Wednesday 5th September 2018
by Ken Walshe
Social Engineering – common techniques and how to prevent them
Social Engineering, in the context of information security (which is of course one of Trilogy’s areas of expertise) is the use of deception to manipulate people into revealing personal or confidential information for fraudulent purposes.
Social Engineering is the most successful way of getting into a company’s systems. Only about 3% of malware exploits a technical flaw. The other 97% tries to trick us. And it doesn’t matter if you use a PC or a Mac.
Phishing is a classic example. An email is written and looks so well that you click on the links and visit a website that also looks completely legitimate…..but it isn’t. About 91% of data breaches come from phishing.
Examples of Social Engineering
- The latest one. On the 16 August 18 the Irish Gardaí issued a warning about a scam that tries to get a person to buy iTunes gift cards. The victim receives an email or phone call from an organisation claiming that they are owed money and immediate payment must be made via iTunes gift cards (that should make you very suspicious in itself). The scammers then asked for the iTunes 16 digit code and happily spend it.
- The FedEx one. This did the rounds for a long time. It appeared to be an email from FedEx stating that they couldn’t deliver a parcel and asked you to click on a link (or attachment) to arrange delivery. Clicking on the link infects your computer. Sometimes the email looks like it has come from within your organisation (called email spoofing).
- The Tax back one. I know a number of people (myself included) who have received the email stating they are due a tax refund. It looks genuine as it uses the correct colours and logo for the department. This is known to be in the form of phone calls too. If it’s too good to be true, it usually is! Here’s the UK one:
- The Dropbox one. This involves a fake Dropbox password reset phishing email (there are many versions of this including iCloud password reset – which is often how hackers get access to celebrity photos). When clicked, users go to a page saying their browser is out of date with a “button” linking to the update. Clicking this launches a Trojan virus.
- The ransomware one. We all know about this. A company is hit by ransomware every 40 seconds. It’s so famous hardly a week goes by without some of our favourite TV programmes including plots involving ransomware attacks
- The Facebook message one. This is the scam about a celebrity who may (or may not – fake news) have just died. Clicking a link to see an exclusive video leads to a bogus BBC News page which tries to trick people into clicking on links that lead to scam online surveys.

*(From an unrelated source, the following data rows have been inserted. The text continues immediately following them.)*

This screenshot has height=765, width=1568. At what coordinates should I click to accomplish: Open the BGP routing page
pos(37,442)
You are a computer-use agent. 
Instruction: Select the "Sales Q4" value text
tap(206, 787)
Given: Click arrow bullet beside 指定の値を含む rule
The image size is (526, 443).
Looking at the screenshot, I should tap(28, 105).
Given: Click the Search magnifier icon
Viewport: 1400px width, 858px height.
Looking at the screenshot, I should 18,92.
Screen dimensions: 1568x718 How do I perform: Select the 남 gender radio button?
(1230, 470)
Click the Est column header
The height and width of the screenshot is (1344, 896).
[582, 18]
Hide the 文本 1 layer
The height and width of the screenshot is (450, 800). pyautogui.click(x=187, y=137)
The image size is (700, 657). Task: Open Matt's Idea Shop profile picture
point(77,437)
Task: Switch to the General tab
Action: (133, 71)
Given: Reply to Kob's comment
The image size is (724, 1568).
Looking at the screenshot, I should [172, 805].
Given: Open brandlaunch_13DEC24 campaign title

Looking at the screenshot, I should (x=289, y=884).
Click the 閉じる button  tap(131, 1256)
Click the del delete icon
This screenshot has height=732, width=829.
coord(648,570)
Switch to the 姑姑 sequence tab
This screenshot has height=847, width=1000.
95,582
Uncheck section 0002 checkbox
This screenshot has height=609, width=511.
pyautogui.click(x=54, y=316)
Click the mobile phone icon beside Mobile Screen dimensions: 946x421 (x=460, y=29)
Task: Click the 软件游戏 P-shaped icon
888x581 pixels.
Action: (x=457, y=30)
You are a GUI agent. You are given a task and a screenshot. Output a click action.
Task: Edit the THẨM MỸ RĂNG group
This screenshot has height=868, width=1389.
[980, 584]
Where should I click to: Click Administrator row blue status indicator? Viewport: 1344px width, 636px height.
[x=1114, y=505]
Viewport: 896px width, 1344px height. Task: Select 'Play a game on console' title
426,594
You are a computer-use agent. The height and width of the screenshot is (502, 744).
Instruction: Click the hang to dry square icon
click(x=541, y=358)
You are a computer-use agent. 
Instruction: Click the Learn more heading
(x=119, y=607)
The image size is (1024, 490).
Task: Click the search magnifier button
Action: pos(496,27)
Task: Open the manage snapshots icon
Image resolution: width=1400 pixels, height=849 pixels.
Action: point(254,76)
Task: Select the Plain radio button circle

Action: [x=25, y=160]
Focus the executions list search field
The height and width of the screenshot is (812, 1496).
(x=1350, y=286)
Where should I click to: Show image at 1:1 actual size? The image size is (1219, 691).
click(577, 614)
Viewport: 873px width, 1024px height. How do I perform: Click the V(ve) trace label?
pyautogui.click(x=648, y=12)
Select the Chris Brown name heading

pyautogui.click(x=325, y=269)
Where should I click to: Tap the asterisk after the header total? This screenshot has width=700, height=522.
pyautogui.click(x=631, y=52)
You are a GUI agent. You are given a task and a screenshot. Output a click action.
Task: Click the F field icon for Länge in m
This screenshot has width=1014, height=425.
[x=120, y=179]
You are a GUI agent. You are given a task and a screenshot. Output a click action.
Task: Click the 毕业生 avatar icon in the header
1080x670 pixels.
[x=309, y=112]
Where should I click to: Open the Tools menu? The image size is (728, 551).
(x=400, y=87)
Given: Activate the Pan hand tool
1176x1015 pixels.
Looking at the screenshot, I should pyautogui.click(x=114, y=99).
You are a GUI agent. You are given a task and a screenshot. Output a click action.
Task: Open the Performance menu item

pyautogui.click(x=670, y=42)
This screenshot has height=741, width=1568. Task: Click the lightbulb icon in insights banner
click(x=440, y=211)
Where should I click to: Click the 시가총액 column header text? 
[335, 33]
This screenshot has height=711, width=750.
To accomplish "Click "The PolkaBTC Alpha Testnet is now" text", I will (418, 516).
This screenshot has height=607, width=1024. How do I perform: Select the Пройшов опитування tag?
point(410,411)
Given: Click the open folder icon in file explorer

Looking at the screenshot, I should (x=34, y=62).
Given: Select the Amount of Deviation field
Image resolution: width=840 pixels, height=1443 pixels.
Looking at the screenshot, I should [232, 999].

- The bank one. Our banks are still warning us about this. Of course, the first hint of it being suspicious is when we get emails from banks we don’t actually have accounts with. Barclays and Lloyds are big banks in the UK, but few people have accounts with them in Ireland and the hackers use their names quite frequently.
Carbanak was the nickname given to a successful social engineering attempt in 2015 that netted over a billion dollars for the bad guys. It involved a spoofed email containing a link to malicious code that spread when clicked. The hackers were able to see and record everything to figure out how the system worked. They then conducted a series of transactions such as inflating bank account balances then diverting the surplus to their own account.
Related post: Promoting a security culture in your business
How to prevent being affected by social engineering
- Think before you click.
- Hover on the link to inspect the URL before clicking – see if it says what you expect it to say
- If it’s too good to be true, it probably is.
- Backup, backup, backup.
- Regularly test the backups.
- Train your staff.
From an organisational point of view, it is vital to create an information security culture so we recommend you have an ongoing corporate security awareness programme.